**Entries shown**
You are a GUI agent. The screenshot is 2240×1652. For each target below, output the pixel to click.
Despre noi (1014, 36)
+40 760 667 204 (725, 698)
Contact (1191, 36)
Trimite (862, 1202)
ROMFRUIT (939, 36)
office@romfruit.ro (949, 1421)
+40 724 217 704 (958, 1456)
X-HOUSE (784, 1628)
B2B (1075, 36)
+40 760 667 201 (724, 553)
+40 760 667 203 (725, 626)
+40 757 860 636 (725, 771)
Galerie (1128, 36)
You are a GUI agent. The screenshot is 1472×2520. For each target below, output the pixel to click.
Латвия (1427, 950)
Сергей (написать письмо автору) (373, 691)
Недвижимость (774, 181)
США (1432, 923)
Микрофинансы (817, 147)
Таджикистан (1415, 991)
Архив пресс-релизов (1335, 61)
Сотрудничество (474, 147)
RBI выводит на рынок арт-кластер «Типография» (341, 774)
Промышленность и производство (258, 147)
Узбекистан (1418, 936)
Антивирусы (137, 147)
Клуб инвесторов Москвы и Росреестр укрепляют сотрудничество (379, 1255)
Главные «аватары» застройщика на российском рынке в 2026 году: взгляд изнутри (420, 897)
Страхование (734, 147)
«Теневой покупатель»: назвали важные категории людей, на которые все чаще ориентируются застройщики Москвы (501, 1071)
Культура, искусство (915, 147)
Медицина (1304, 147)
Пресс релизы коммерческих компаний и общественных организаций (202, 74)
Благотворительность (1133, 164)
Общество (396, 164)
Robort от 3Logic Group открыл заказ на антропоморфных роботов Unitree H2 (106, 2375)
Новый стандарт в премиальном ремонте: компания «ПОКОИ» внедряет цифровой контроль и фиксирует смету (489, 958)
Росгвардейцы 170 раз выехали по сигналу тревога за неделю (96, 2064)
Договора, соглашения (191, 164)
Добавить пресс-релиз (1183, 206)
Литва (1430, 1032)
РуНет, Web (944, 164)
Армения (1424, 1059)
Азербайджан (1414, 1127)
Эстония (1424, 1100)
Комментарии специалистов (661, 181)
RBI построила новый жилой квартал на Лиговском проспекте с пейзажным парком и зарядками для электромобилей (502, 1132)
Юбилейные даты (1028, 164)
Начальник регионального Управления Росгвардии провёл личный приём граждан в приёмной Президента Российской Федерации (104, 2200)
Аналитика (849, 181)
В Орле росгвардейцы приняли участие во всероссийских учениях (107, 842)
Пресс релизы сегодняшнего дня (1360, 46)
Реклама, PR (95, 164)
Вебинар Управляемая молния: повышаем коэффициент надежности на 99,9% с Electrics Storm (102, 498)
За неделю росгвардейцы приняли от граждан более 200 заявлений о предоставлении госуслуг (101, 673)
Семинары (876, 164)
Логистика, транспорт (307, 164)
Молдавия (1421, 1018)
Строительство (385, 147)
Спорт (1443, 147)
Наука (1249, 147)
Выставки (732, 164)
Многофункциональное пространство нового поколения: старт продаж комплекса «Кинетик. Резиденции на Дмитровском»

**Task item**
Copy out every line of the material above that contains the string "pixel".

**Output below**
You are a GUI agent. The screenshot is 2240×1652. For each target below, output the pixel to click.
You are a GUI agent. The screenshot is 1472×2520. For each target below, output the pixel to click.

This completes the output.